At the same time, all expect results to be highly relevant and rapidly delivered.
“There’s a constant cat-and-mouse game with search technology,” he said. “As the technology improves, consumers find new ways to use it, and they set their standards higher.”
To answer the call, Google’s universal search initiative includes news, video, local listings and book listings in the body of search results rather than set off as specialized sections. Ask.com’s Ask 3D features an array of specialized and vertical search listings to complement standard search returns.
Powerset, a start-up that is being secretive about its up-and-coming offering, is said to be analyzing the semantics of search queries.
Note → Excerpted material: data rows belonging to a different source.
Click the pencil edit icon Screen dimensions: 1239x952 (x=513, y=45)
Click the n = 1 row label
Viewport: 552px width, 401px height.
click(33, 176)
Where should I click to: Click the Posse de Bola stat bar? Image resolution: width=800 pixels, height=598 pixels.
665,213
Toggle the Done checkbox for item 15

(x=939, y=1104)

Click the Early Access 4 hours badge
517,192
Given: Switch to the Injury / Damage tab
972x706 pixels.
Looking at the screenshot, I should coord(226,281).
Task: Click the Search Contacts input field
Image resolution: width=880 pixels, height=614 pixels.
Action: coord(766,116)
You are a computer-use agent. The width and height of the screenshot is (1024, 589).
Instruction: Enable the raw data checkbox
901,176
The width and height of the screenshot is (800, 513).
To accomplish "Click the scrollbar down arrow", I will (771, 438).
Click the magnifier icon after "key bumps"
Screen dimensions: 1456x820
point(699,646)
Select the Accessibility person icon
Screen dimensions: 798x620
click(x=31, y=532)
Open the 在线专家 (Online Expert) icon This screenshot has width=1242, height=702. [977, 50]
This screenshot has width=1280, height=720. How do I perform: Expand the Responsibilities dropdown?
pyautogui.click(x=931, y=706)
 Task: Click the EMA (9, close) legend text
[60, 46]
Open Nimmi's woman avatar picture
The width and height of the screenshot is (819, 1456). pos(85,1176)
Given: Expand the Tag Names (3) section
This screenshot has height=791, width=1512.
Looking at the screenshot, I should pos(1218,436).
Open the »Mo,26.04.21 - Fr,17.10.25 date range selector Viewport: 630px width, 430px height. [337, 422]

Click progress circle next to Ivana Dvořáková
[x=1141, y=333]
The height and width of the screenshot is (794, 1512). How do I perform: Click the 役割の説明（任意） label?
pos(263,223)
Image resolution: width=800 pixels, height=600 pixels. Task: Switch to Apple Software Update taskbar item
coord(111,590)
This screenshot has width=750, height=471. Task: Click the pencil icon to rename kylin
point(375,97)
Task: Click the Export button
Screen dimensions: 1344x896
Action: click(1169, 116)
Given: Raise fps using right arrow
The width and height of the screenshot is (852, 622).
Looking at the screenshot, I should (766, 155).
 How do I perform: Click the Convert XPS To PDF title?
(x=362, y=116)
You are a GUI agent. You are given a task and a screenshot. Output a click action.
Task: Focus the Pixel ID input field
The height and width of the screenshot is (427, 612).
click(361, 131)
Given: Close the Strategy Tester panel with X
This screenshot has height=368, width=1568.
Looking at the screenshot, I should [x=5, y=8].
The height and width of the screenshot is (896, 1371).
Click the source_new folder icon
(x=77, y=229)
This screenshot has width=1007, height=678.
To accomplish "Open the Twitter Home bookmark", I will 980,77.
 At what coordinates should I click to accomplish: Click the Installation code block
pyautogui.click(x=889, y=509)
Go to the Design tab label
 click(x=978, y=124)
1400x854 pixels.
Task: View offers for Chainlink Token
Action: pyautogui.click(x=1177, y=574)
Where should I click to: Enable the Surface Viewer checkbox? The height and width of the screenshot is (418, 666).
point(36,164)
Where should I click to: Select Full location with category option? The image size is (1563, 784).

And Google is joined by audio-video-exclusive search players Blinkx, ClipBlast and EVERYZING in relating video content to a searchable format.
Consumers are lapping up this technology — as are businesses. In legal filings, former Wal-Mart employees allege the company used a tool being worked into some video search engines that flagged photos and video clips viewed by Wal-Mart workers if there appeared to be significant flesh color in the visuals. In at least one emerging Web search offering, these images will be assumed to be mature content.
“By some standards, it’s amazing what search technology accomplishes today,” Berkowitz said. “By other standards, it seems infantile compared to the potential for what it can deliver. It has become good enough that we can more easily envision how amazing it will get, and that’s a great sign for the industry, even if it causes some frustration over the short-term.”
Jim Kuschill, founder of Perfectly Targeted, a marketing technology consultancy in Cincinnati, can hardly wait.
“I’m finding it harder and harder to locate sites that have something useful on them and are not simply advertising redirection sites,” he said. “I’ve not found anything useful in terms of extracting meaning from content, and as the Web ages, the content ages too, and it’s sometimes hard to get information that is current.”
Kuschill said Google’s success and unshakeable standing among search engines has moved it beyond a concern for some search shortcomings.
“Likely, we need to wait for the proverbial ‘two guys in a garage’ for the next major improvement,” he said.
Increased productivity for work-related searches, better access to information that improves one’s quality of life (searches related to health, parenting and relationships) and exposure to opportunities that make life richer (travel, culinary and entertainment searches) are just some of the promises of new Web site search technology, Berkowitz said.
“It all sounds a little utopian, but that’s what’s at stake here,” he said.